Softer Hearts, Thicker Skins

It has become wildly popular these days to condemn the “tone” of political discourse in this country.  While I am always in favor of any promotion of treating others with civility and respect, few things rub me the wrong way quite like news pundits and commentators wringing their hands over a situation they, in large part, helped to create.  My problem with such calls for “playing nice” as we have heard in the aftermath of the Tucson shooting is the same problem I have with all misplaced moral indignation.

Whether it is the world media condemning Israel as if they were morally equivalent to groups such as Hamas and Hezbollah, or Jon Stewart lecturing Tim Pawlenty on the concerns he has regarding the rancor and cynicism emanating from the Right, those complaining the loudest about the other sides’ “tone” are typically those who properly understand the situation (and its root causes) the least.

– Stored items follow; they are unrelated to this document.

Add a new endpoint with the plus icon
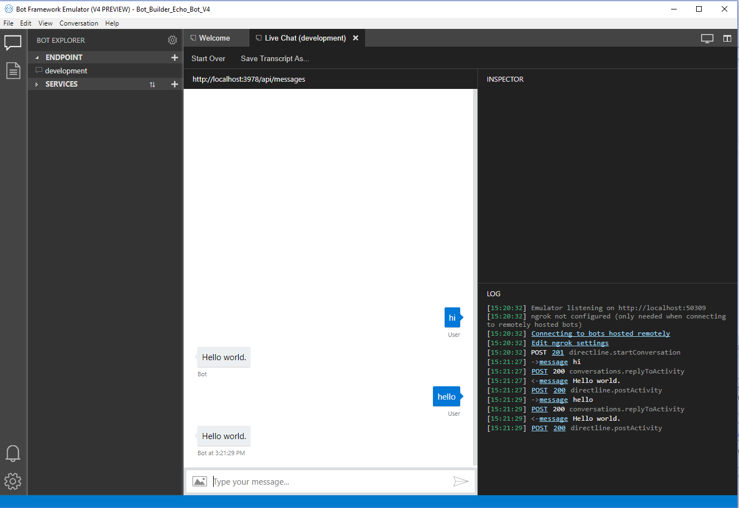739x508 pixels. coord(175,57)
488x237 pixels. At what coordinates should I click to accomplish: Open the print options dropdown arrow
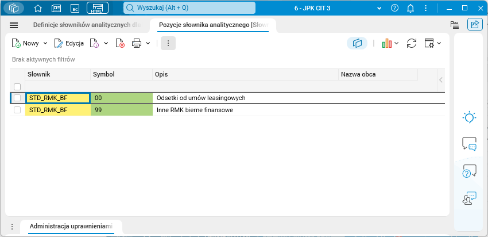pyautogui.click(x=148, y=43)
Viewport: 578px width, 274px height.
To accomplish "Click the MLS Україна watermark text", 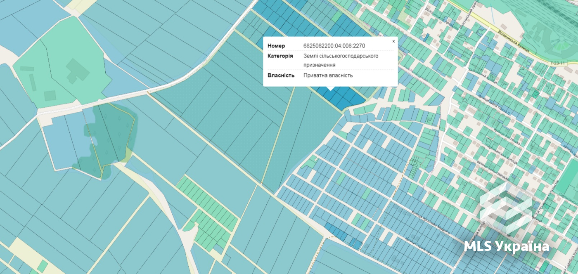I will tap(507, 246).
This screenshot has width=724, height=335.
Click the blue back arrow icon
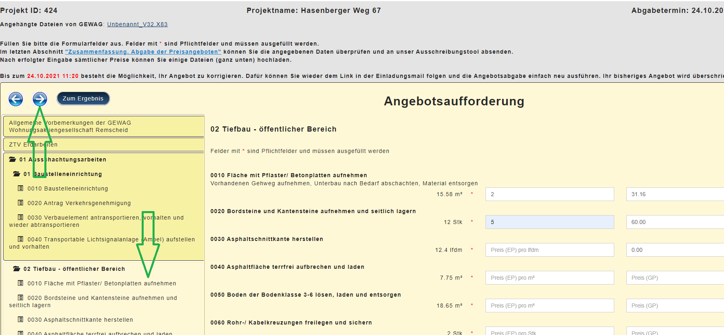click(16, 99)
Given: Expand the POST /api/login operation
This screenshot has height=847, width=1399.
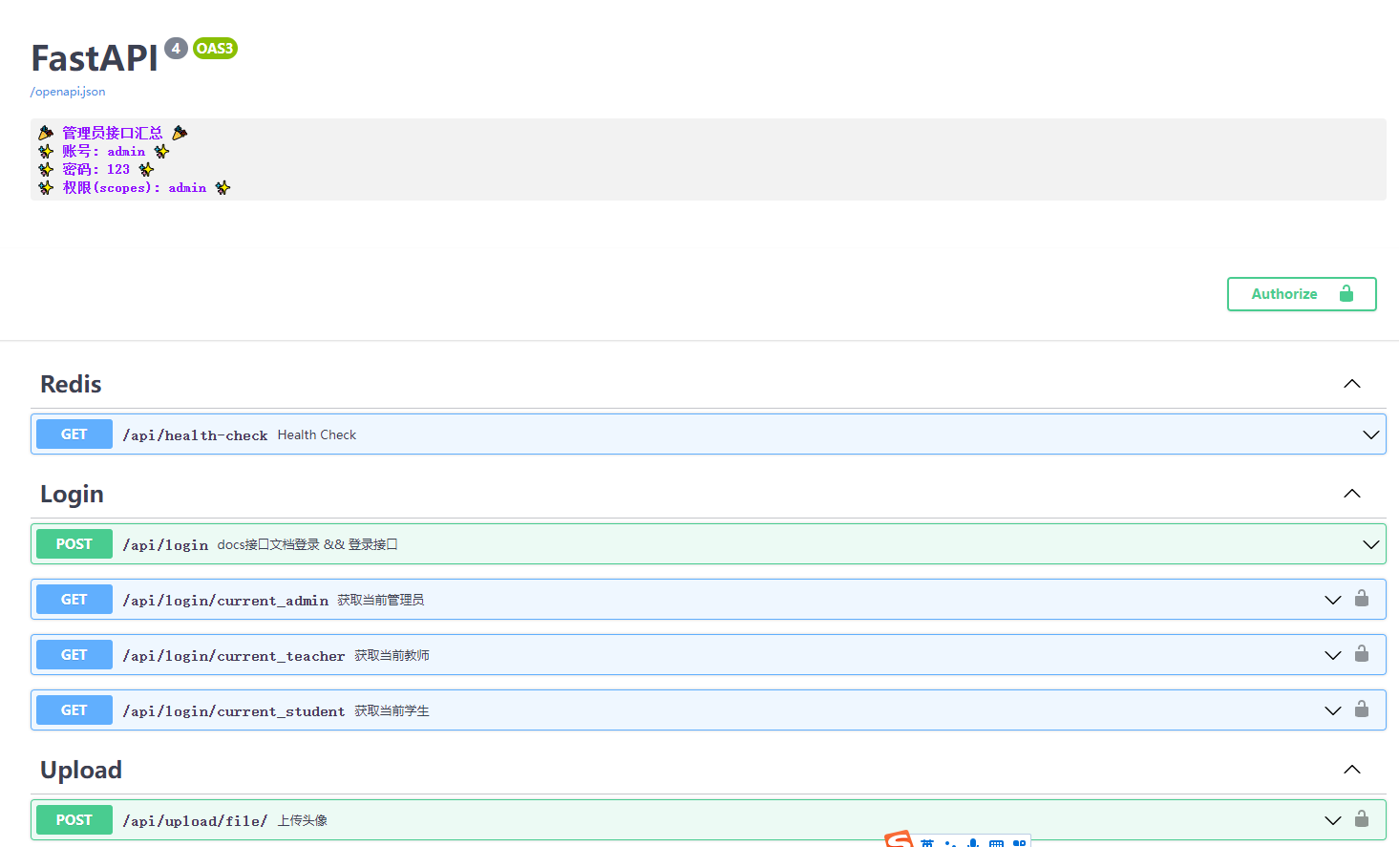Looking at the screenshot, I should pos(1371,543).
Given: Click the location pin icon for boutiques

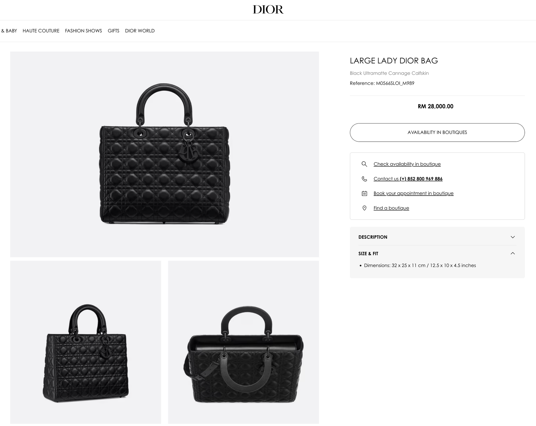Looking at the screenshot, I should (x=364, y=208).
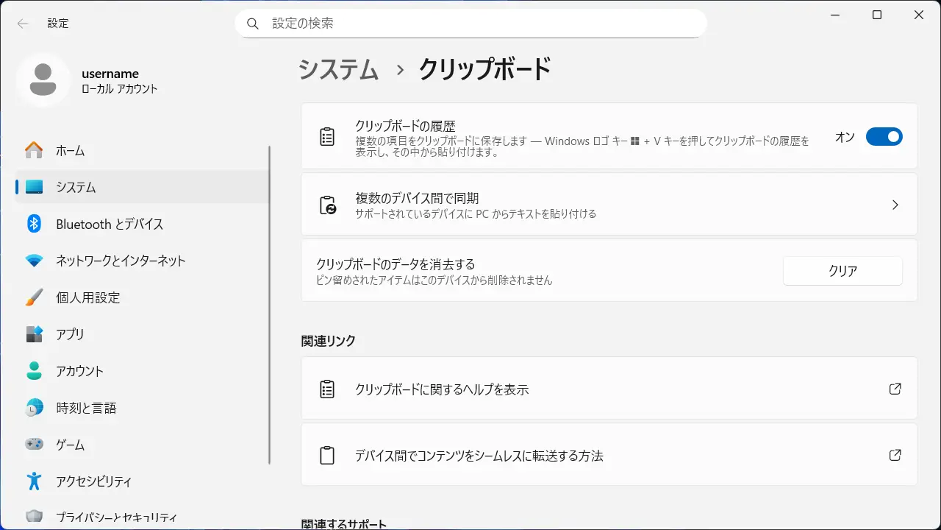The height and width of the screenshot is (530, 941).
Task: Click the アクセシビリティ figure icon
Action: tap(34, 481)
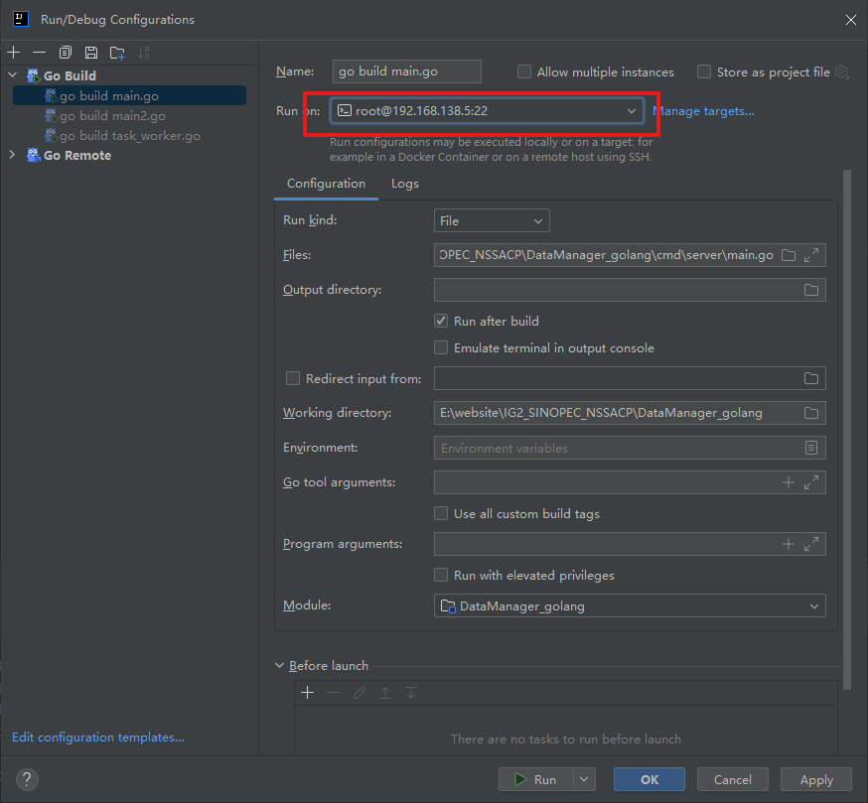The image size is (868, 803).
Task: Click the move to new folder icon
Action: 117,53
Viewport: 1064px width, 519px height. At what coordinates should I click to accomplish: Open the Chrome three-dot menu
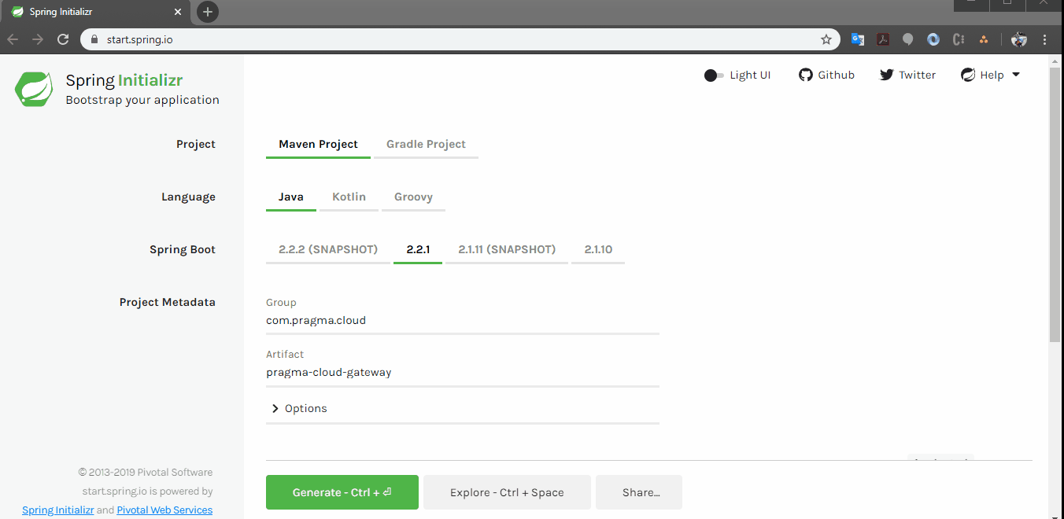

Americans are traditionally opinionated people.  Our unique history, our representative form of government, and our economic freedoms are great facilitators of this fact.  People in other, less free, countries would give anything to have our “problems” of tone as their own nation’s largest worry.  Heck, even Americans from the 18th and 19th centuries would trade our climate of “harsh” rhetoric for the volatile world they lived, voted, and debated with their neighbors in.

It was during a recent viewing of the National Geographic Channel’s documentary The Real Abraham Lincoln that this whole subject was brought to a point of some clarity in my mind.  I consider myself a fervent student of history, and our own history in particular.  I’ve had all the same history classes that many of you sat through during high school and college, and yet how quickly even I can forget what a tumultuous time the 1860s truly were.  How readily we dismiss the fact that 150 years ago our nation nearly tore itself apart because of divergent worldviews and conflicting stances on the political issues of the day.

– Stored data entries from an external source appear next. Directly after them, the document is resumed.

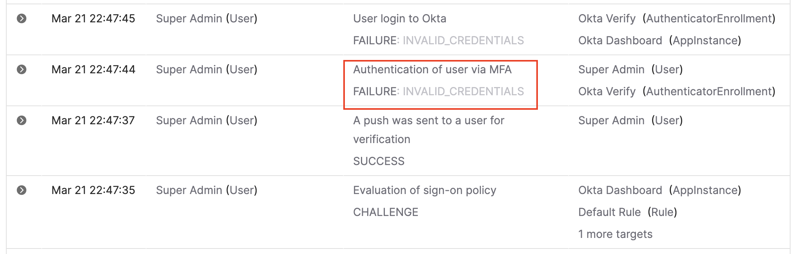
Task: Click Okta Dashboard target in policy row
Action: 620,190
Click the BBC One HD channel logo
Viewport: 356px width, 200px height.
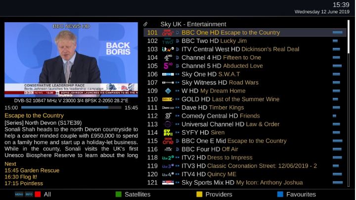(168, 33)
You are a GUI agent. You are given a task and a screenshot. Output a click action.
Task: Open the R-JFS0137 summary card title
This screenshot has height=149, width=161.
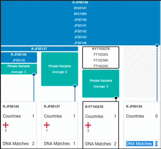(52, 106)
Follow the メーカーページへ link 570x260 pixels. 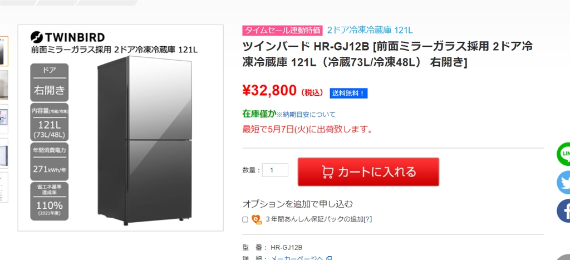click(x=297, y=258)
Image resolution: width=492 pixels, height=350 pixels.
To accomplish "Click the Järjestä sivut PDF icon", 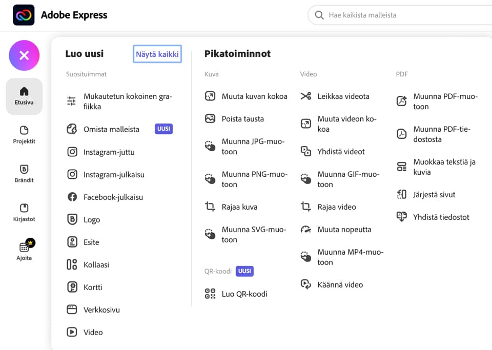I will (401, 194).
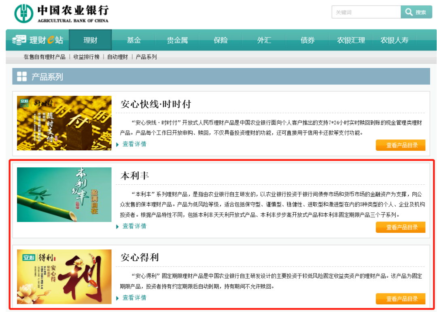Click the 本利丰 bamboo product thumbnail
437x312 pixels.
click(x=64, y=194)
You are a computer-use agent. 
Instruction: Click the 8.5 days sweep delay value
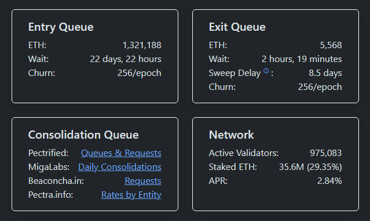point(325,73)
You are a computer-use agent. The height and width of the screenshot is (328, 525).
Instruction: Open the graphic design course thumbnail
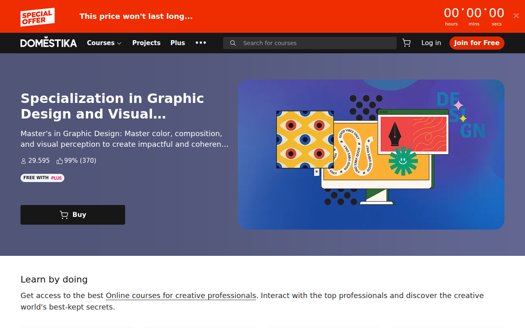pyautogui.click(x=371, y=155)
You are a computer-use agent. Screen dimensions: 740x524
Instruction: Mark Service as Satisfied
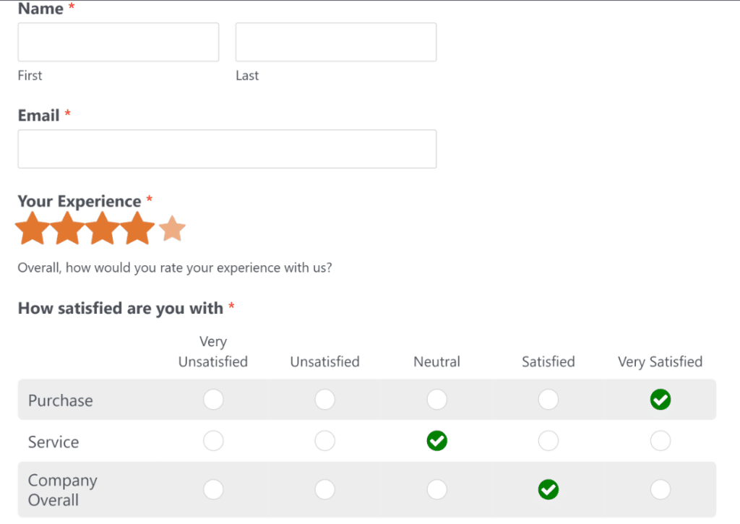(548, 441)
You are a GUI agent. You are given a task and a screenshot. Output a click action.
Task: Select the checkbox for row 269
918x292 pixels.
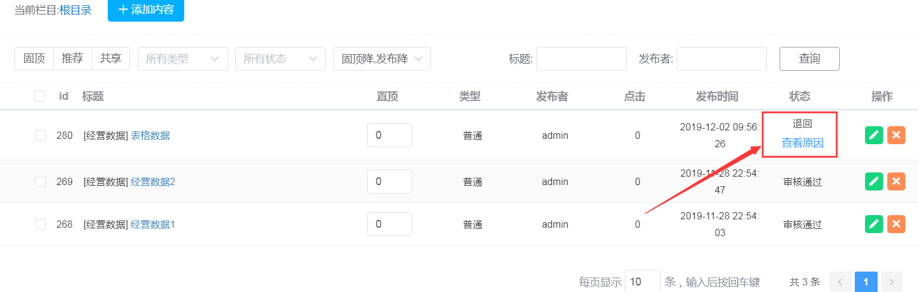coord(40,181)
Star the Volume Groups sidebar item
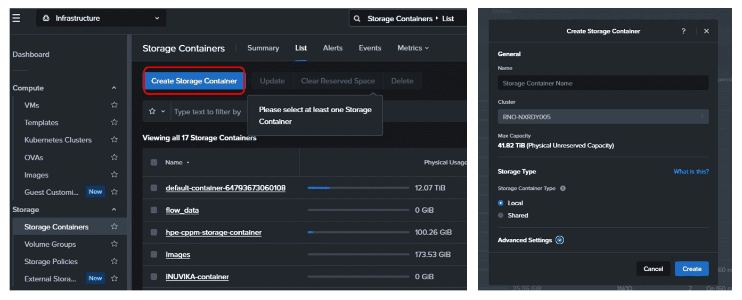 click(114, 244)
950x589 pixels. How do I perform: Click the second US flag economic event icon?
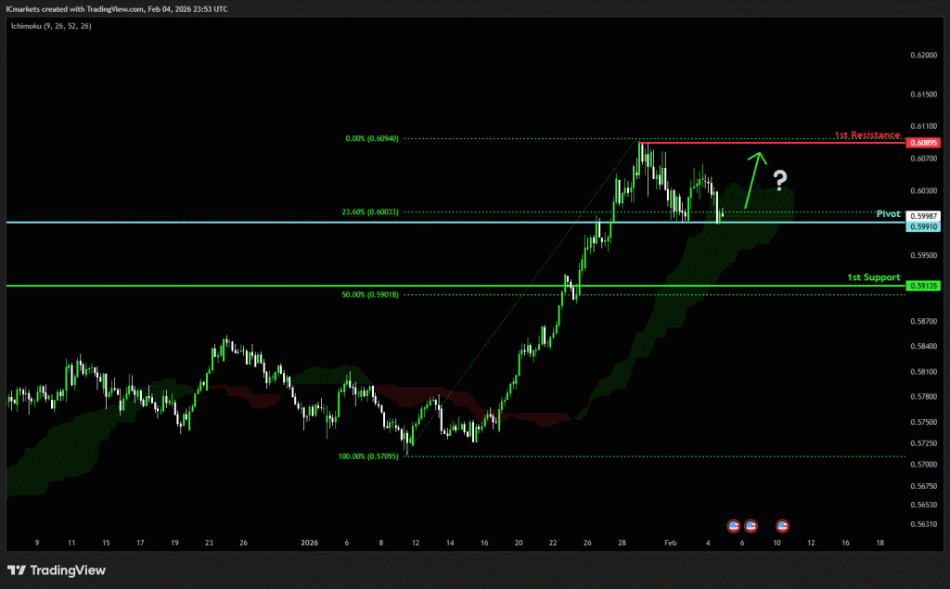pyautogui.click(x=751, y=525)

Lincoln knew what real political “rancor” sounded like.  He lived it.  He ate, drank, and breathed it.  It was everywhere and inescapable in his day.  Young men were dying in battlefields on American soil as a result of it.

And yet we all consider that fight a necessary one.  Contemporary conservatives and liberals alike recognize in the story of the fight to save the Union and free the slaves that sometimes strong words, and even stronger actions, are required if truth and justice are to prevail.

So where does that leave us?  What does history – more specifically, American history – have to teach us about the state of our own discourse and dialogue today?

In short: we need softer hearts, and thicker skins.

Praise God that we don’t have a literal Civil War to deal with today.  Thank the Lord that relatives aren’t killing relatives on battlefields across the Union because of Obamacare or School Choice.  Keith Olbermann’s nastiest rant, Bill O’Reilly’s most arrogant retort, are nothing compared to a musket ball through the eyeball on the hills of Gettysburg or Antietam.

To compare the murder of six people at the hands of one deranged schizophrenic with the loss of roughly 500,000 Americans at the hands of their friends and neighbors is like comparing apples with some fruit no one’s ever heard of.  The two events, and the rhetoric and circumstances that led to them, are worlds – not just centuries – apart.  It says more about the timidity and emotional weaknesses of our own day and age than that of Lincoln’s time that we worry to such a great extent about rhetoric that leads to such non-violent things as passionate blog-posts and media surprise over Election Day voter turnout.

Do people take their politically charged words too far in our culture? No doubt.  Parents, pastors and teachers need to encourage young people to resolve their differences in a civil manner as much as possible.

Softer hearts.

But the truth is an important thing to many of us.  To hear the truth disparaged, or worse still, falsehoods masqueraded as truth (and sometimes enacted as laws of the land), is a rightly frustrating thing.  To stand on principle requires that one be willing to suffer for that principle.  This includes being made fun of.  This includes being mocked and lampooned.  This includes turning the other cheek when suffering, if only verbally, for your beliefs.

Thicker skins.

Things aren’t even as bad today as they were in the 1960’s, let alone the Civil War.  Patience with our ideological enemies, and firmness and fortitude in our convictions, will change the culture more than any law, any presidential speech, or any disingenuous plea from a fake cable news show anchor/comedian.